1) O.P. wanted to know if we were related to the new owners, because he wanted to ask permission to hunt.
2) O.P. had been asking everyone he saw come by since 1982 when the house went vacant for permission to hunt, but had been turned down at every instance. The owners had been telling him to piss off.
3) O.P. had been actively hunting the property all his life and knew where all the good hunting places were. In fact, he had taken a nice 8 pointer over on my ridge over Thanksgiving last year.
4) O.P. wanted permission for not only himself, but for his family and a Country Western band from Lexington whose members he was trying to impress.

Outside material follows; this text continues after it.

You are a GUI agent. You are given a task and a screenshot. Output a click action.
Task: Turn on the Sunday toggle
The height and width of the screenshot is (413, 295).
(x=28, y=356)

The were famous, but I had not heard of them.
I was a bit naive I guess. I wrote out a letter of permission for O.P. for a small 5 acre plot that I did not expect to be hunting in the near future. O.P. thanked me profusely, and promised I would not be sorry. Frankly, I wanted to see what was going to happen.
I found out later that O.P. seldom ever asked permission. I guess we were a special case. When the Conservation Officer showed up in 2004 to service my poaching complaints from 2001 he asked about O.P. in particular. O.P was already a 2-time offender and was going away for hard time if he was caught poaching again. I also asked the previous owner about O.P. O.R. said that they had been putting up with O.P. since he was a kid, but that he was mostly harmless and a lousy shot and nobody paid attention to him– except the time he shot somebody’s gobbler decoy. That was when he’d finally achieved dubious stardom in our end of the county
I never did see O.P. or the C&W band that year, but I got a call from the plumber, who was trying to get the line from the cistern running again, so we could flush the toilet. He called me at work rather breathless.
“This is Dave, your plumber.””Yes, Dave.””Sorry to bother you, but I saw something you probably need to be aware of.””Yes, what is it?”
“Well, I started hearing shooting outside and I went out and there was your neighbor up the road. He was in his bathrobe and his underwear and he was out on his deck firing at a herd of deer that were on your property. There was about seven of ’em.”
“Yes, he’s prone to that.”
“Well, Sir, he ran out of bullets in his 30-30 and went back inside. The deer didn’t pay him no mind. A little later he came back out and started firing at the deer again.”
“Did he hit anything?”
“I don’t think so. The deer didn’t seem to care, but he did finally manage to make them run off. He ran through a box or more.”
“Yes,” I said. “That’s O.P., and I probably need to talk to him about it, but he never seems to hit anything. Thanks for letting me know.”